Теперь и Разин услышал пальбу, и она его порадовала, перемётчики пустили за прясло казаков, и сейчас там началась резня и охота на дворянских ратников.
Барятинский сразу понял, что в остроге случилась измена, и с десятком рейтар кинулся к воротам. Но они уже были заперты изнутри и на окольничего посыпались пули и камни.
От острога Барятинский прибежал к своим рейтарам и перевёл дух. Чубаровский полк и остатки полка Зыкова стояли в строю. Окольничий подъехал к полковникам и встал впереди их. Разинский стан был в ста саженях, на нём горели, уже затухая, костры, край неба над волжским обрывом засветлел предвестием рассвета, и на нём громоздилась чёрная туча. Затем она с тяжёлым топотом двинулась на рейтар, это были казаки.
Барятинский привстал на стременах и махнул рукой. Тотчас на обеих сторонах многорядного рейтарского строя стали гулко и часто бить тулумбасы, а рейтары, набирая скорость, пошли навстречу разинскому войску, готовясь выстрелить из сотен пистолетов все разом, а потом взяться за сабли.
Однако казакам были ведомы рейтарские хитрости, центр их войска замедлил движение, правая и левая сторона строя стала от него отдаляться, охватывая рейтар с двух сторон в клещи.
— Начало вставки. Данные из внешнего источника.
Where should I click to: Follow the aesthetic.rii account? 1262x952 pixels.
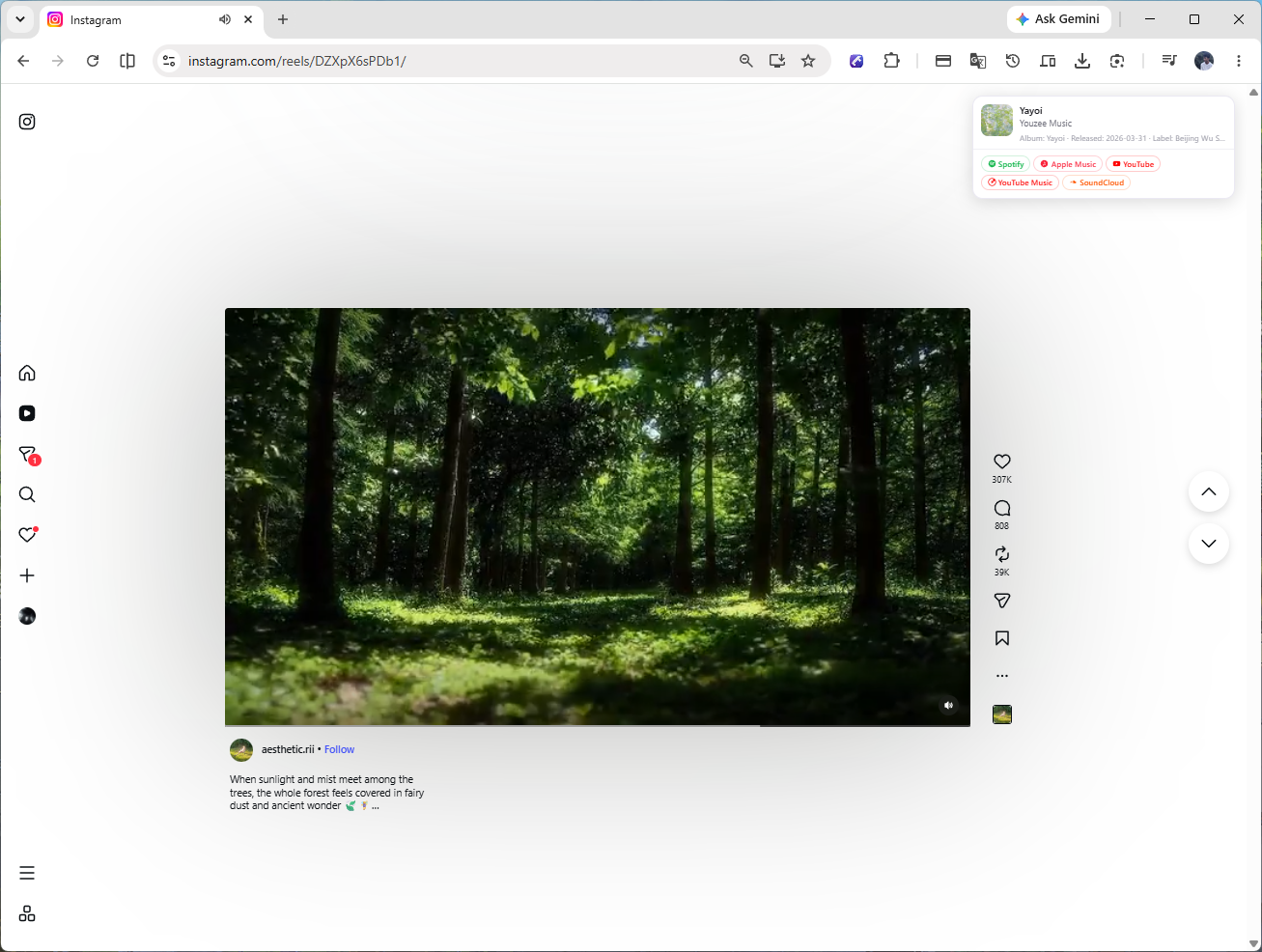(x=339, y=749)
Казаки в центре прицелились из своих длинноствольных пищалей и, не сходя с сёдел, осыпали людей Барятинского пулями, ещё до того, как те приблизились к ним на пистолетный выстрел. Рейтары смешались, многим удалось все же разрядить пистолеты в мчавшихся на них галопом казаков, но стрельба была явно не прицельной, на повторный выстрел времени у казаков и рейтар уже не было, и они сшиблись в отчаянной и беспощадной рубке.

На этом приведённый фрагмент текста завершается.